Barker’s original cut of the film had been edited by Richard Marden, who had performed the same service for Barker on Hellraiser. But Marden quit when another editor, Mark Goldblatt, was brought in to oversee the Morgan Creek-approved cuts and add Barker-directed reshoot material. “It was a great sadness to me, because he’d cut Hellraiser for me and I thought he would be with me on all my shows," Barker says. "But he just couldn’t deal with somebody else coming in and cutting the hell out of the picture that we’d sweated over. So, he went and—God bless him—Mark did the most delicate [editing] that he could possibly do, knowing that he was obviously hurting me badly by doing this. They kept saying to me, ‘We don’t like a movie in which the monsters are the good guys.’ I said, ‘Well, you shouldn’t have funded the picture that I’m making. If you didn’t want that movie, then I shouldn’t have made the movie. Somebody else should have made the movie!"

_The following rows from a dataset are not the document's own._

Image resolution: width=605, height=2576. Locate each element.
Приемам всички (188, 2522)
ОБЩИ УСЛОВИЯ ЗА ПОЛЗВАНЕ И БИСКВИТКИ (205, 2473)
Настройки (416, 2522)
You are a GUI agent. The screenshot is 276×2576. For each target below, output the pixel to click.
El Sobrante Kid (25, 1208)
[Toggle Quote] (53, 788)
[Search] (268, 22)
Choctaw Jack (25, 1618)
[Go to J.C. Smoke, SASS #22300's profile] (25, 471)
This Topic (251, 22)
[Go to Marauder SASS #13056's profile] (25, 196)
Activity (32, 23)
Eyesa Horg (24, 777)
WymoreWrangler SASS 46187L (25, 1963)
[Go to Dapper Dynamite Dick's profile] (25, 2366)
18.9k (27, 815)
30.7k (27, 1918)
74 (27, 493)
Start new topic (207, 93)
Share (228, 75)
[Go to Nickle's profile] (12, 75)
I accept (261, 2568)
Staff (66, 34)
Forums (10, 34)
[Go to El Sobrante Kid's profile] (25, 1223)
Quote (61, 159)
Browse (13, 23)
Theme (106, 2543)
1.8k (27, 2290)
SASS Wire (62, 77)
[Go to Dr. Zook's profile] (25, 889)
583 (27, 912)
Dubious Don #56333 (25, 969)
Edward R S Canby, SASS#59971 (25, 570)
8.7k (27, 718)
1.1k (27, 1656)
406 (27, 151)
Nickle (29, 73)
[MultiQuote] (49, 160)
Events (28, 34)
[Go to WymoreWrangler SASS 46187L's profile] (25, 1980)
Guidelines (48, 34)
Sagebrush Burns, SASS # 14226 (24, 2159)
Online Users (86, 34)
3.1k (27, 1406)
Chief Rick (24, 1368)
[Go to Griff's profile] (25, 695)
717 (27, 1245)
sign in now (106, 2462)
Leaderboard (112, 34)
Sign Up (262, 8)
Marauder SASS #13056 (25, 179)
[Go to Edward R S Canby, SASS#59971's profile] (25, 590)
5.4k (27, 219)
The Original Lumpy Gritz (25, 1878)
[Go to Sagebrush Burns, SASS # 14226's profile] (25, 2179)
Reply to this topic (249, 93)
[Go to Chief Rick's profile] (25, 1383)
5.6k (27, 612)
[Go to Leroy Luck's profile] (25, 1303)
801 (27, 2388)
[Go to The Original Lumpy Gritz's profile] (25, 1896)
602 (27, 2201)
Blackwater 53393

To make matters worse—at least from Barker’s perspective—Morgan Creek and distributors 20th Century Fox marketed the movie as a slasher film. One of the Nightbreed posters, for example, featured the terrified eyes of actress Anne Bobby, who played Sheffer’s onscreen girlfriend, Lori. The tagline? “Lori thought she knew everything about her boyfriend…Lori was wrong!”
“And I happen to hate slasher movies,” Barker says. “Nightbreed was a cri de coeur against slasher movies.” Barker describes the process of promoting what he regarded as a fatally mangled version of his film as “Horrible! Horrible! Horrible! Horrible! Horrible! I think you can see in the interviews that I did at the time profound discomfort. I said in many of the interviews, ‘This is not the movie I wanted to make.’ At the same time, there were a lot of things in the movie that I loved. It did take me a year and a half to make. You can see the paradox: You want to support the picture; at the same time I can’t support something that isn’t truthfully mine.”